Sylvester's Ballroom, one of the derelict buildings along Whitley's seafront. I've been thinking about my second post, no. 999. I said in it:

Whitley Bay is for the living. Whitley Bay is, as it always has been, alive.

But Sylvester's doesn't look very alive.

So I'm thinking about how you look at things. What I'm thinking is this. You can look at something face on, and it is what it is, right now. Sylvester's is a boarded-up shell.

Or you can look at it sideways. From a vantage point in the past, say, Sylvester's is an Ozymandias, warning of future collapse, whilst from the future, it points back to an Eden. But these are scarcely more alive.
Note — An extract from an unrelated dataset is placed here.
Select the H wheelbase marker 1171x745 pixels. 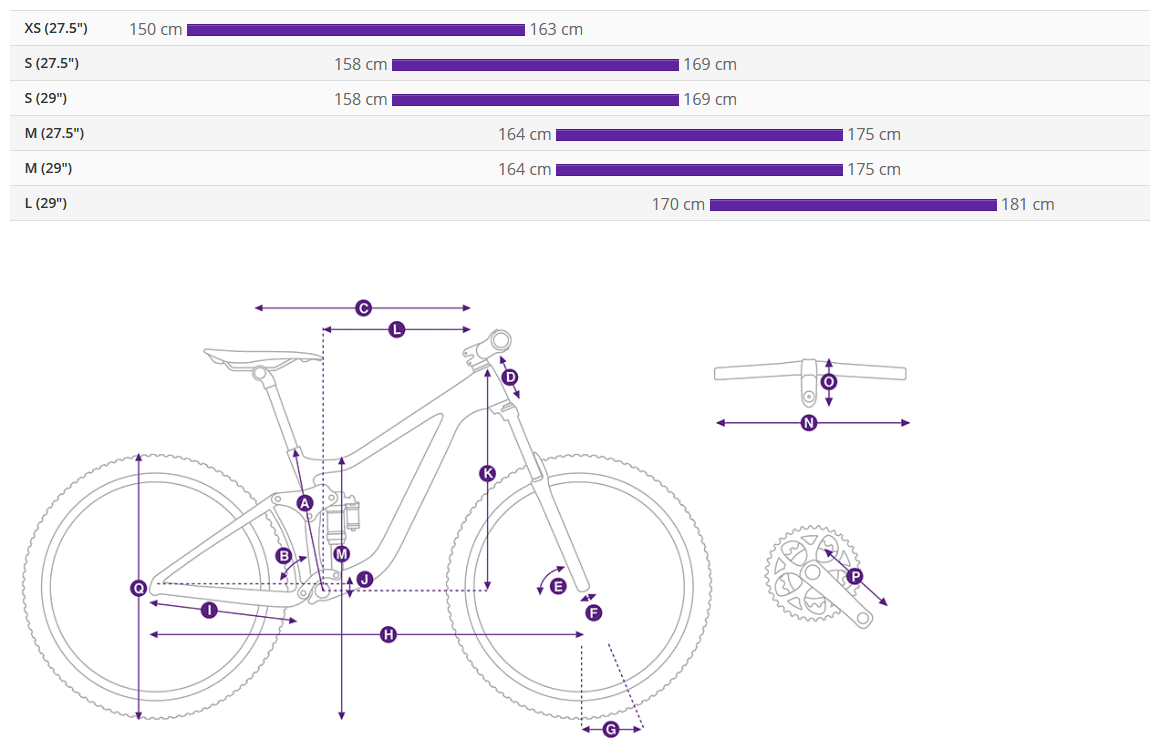tap(389, 634)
There's another way to look. It's not really looking: it's more not looking. The life flows out through the cracks, as you shift your viewpoint back, face on and forward, but as soon as you stop moving, you cease to see it. In other words, as long as you are alive and moving, it is alive. When you die, it dies.

Sylvester's is each viewpoint: a swing-band panoramic swirl-room; shell-suited chav-suite; far-from-sweet hereafter. But also a tea-dance when you wanted a Time Warp; a Millenium, not a millstone round the neck.

And face value? Now? Whatever you want. It's whatever it is, and whatever you want it to be.